シーズン前に身体の準備ができていると怪我をしにくいという、予想通りの結果かと思います。

オフ中の練習量が少ない選手が怪我をするリスクは2倍

こちらもオフシーズン中の運動量をもとに、統計学を使って2つのグループに分けられました。

オフ練習量のグループ分け
  1. 1週間に14.75時間以上
  2. 1週間に14.75時間以下

このグループ間で怪我のリスクを比較したところ、1週間に14.75時間以下の練習量だったグループが怪我リスクをする確率は2倍という結果が出ました。(Relative Risk 2.6)

こちらもBMIと同じで、シーズンに入る前に十分な練習をしていると、シーズン中に怪我をしにくい身体になるようです。

BMIが高くてオフ中の練習量が少ない選手が怪我をするリスクは3倍

そして最後の検証結果です。

シーズン中に怪我のリスクが上がる特徴を両方持っている選手と、そうでない選手をグループ分けしました。

2つの特徴でグループ分け
  1. BMIが21.5以上かつオフ練習量14.75時間以下
  2. 上記に当てはまらない選手

このグループ間で比べてみると、2つの特徴を両方持つ選手が怪我をするリスクは3倍に上がりました。(Relative Risk 3.1)

BMIが高い、シーズン前の練習量が少ないだけでも2倍という怪我の発生率がありましたが、2つの要因が合わさることで3倍にまでリスクが増加することが報告されています。

オフシーズン中にしっかり休むことも大切ですが、次のシーズンに入るまでに準備を怠ってしまうと、シーズン中の怪我へと繋がってしまう危険があるということですね。

論文の考察

今回の論文ではシーズン前に身体の準備ができていないと、シーズン中に怪我をするリスクが大きく増加してしまうという結果が発表されました。

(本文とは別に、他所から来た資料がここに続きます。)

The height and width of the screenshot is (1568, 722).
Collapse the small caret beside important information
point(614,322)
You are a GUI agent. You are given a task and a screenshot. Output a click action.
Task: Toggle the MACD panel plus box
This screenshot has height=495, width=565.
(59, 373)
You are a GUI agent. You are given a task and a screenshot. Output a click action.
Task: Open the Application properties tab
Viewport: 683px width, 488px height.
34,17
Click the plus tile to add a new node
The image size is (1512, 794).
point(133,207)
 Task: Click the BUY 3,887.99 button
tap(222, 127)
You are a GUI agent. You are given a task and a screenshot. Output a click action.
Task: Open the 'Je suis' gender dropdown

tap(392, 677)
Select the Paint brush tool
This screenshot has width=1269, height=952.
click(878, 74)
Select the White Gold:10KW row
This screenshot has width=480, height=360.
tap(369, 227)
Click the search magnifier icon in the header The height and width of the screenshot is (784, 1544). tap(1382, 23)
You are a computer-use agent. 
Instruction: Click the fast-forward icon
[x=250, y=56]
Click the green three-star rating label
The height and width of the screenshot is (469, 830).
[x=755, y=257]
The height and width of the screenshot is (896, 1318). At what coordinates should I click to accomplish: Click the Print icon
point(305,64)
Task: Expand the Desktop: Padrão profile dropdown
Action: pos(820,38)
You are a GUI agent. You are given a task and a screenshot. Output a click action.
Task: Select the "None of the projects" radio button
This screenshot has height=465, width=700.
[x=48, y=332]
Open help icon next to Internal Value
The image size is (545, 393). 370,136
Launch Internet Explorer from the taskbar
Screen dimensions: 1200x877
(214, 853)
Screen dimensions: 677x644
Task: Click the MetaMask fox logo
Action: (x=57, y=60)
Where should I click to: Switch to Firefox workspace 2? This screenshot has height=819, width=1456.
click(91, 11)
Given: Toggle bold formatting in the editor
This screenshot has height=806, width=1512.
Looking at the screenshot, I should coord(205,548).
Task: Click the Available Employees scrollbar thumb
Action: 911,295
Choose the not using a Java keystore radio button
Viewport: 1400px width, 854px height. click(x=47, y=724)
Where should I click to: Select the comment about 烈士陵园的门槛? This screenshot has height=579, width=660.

これは誰もが予想できる結果かもしれませんが、リスクの増加率が2倍、3倍にまで上がることが衝撃的でした。

ただ、この論文でも以下の疑問が残っています。

フィジカルテストは影響が見られなかった

シーズン前に行われた立ち幅跳びと片足ホップの結果は、怪我のリスクに繋がる関係性が見られませんでした。
一般的に考えると、テストの結果が良かった選手の方がシーズン中の怪我も少ないと思われます。

オフシーズンの練習は自己申告

オフシーズンにどのような練習を何時間行ったか、という選手からの報告は全て自己申告です。
本当に練習したのか?実際より多めに報告していないか?など疑問が残ります。
正直なところ、大学生がオフ中に1週間あたり平均15時間も練習するのは少し難しいかもしれません。

所属チーム間での違い

研究に参加した119名の選手は6つの異なるチームに所属しています。
それぞれのチームでオフシーズンの過ごし方は異なると思うので、研究結果にも影響している可能性があります。
怪我をした36名の選手たちにも、クラブごとの偏りがあるかもしれません。

今回の論文も、あくまで一つの研究結果として受け取ることが重要です。

この記事が少しでもスポーツ選手のオフシーズンの過ごし方の参考になれば幸いです。